**** DATASET ROWS ****

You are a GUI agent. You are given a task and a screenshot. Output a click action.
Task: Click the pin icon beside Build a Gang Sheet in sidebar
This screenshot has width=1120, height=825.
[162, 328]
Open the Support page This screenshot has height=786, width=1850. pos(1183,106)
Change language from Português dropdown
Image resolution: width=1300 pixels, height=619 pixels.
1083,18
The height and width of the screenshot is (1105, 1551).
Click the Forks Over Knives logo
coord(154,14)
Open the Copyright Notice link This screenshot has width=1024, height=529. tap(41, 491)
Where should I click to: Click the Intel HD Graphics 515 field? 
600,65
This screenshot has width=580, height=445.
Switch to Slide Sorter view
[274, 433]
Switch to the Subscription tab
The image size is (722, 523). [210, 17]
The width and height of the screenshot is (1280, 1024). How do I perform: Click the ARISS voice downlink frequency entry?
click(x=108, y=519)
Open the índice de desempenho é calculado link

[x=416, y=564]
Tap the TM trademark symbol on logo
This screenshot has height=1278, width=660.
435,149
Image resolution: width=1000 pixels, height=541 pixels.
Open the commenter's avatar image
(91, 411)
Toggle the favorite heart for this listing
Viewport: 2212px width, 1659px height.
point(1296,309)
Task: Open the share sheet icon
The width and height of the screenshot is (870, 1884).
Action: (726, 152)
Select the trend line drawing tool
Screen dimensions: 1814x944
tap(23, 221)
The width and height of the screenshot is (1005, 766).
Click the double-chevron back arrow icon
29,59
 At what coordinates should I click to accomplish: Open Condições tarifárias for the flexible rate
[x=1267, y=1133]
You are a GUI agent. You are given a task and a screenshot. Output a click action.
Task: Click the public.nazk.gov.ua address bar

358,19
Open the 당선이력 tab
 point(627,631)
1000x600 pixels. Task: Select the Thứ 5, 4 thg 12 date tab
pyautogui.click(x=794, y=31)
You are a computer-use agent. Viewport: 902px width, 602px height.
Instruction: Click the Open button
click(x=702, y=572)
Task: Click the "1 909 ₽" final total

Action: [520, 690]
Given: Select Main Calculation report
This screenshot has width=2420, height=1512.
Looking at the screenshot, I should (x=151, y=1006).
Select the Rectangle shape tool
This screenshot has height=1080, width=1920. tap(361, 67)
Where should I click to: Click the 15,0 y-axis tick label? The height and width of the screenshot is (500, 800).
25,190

****

§ TASK REQUIREMENTS
Please write out the items again, swapping "icon" for "glyph" wherever it appears and leaving everything else unchanged.

§ WRITTEN ANSWER
You are a GUI agent. You are given a task and a screenshot. Output a click action.
Task: Click the pin glyph beside Build a Gang Sheet in sidebar
This screenshot has width=1120, height=825.
[162, 328]
Open the Support page This screenshot has height=786, width=1850. pos(1183,106)
Change language from Português dropdown
Image resolution: width=1300 pixels, height=619 pixels.
1083,18
The height and width of the screenshot is (1105, 1551).
Click the Forks Over Knives logo
coord(154,14)
Open the Copyright Notice link This screenshot has width=1024, height=529. tap(41, 491)
Where should I click to: Click the Intel HD Graphics 515 field? 
600,65
This screenshot has width=580, height=445.
Switch to Slide Sorter view
[274, 433]
Switch to the Subscription tab
The image size is (722, 523). [210, 17]
The width and height of the screenshot is (1280, 1024). How do I perform: Click the ARISS voice downlink frequency entry?
click(x=108, y=519)
Open the índice de desempenho é calculado link

[x=416, y=564]
Tap the TM trademark symbol on logo
This screenshot has height=1278, width=660.
435,149
Image resolution: width=1000 pixels, height=541 pixels.
Open the commenter's avatar image
(91, 411)
Toggle the favorite heart for this listing
Viewport: 2212px width, 1659px height.
point(1296,309)
Task: Open the share sheet glyph
The width and height of the screenshot is (870, 1884).
Action: (726, 152)
Select the trend line drawing tool
Screen dimensions: 1814x944
tap(23, 221)
The width and height of the screenshot is (1005, 766).
Click the double-chevron back arrow glyph
29,59
 At what coordinates should I click to accomplish: Open Condições tarifárias for the flexible rate
[x=1267, y=1133]
You are a GUI agent. You are given a task and a screenshot. Output a click action.
Task: Click the public.nazk.gov.ua address bar

358,19
Open the 당선이력 tab
 point(627,631)
1000x600 pixels. Task: Select the Thứ 5, 4 thg 12 date tab
pyautogui.click(x=794, y=31)
You are a computer-use agent. Viewport: 902px width, 602px height.
Instruction: Click the Open button
click(x=702, y=572)
Task: Click the "1 909 ₽" final total

Action: [520, 690]
Given: Select Main Calculation report
This screenshot has width=2420, height=1512.
Looking at the screenshot, I should (x=151, y=1006).
Select the Rectangle shape tool
This screenshot has height=1080, width=1920. tap(361, 67)
Where should I click to: Click the 15,0 y-axis tick label? The height and width of the screenshot is (500, 800).
25,190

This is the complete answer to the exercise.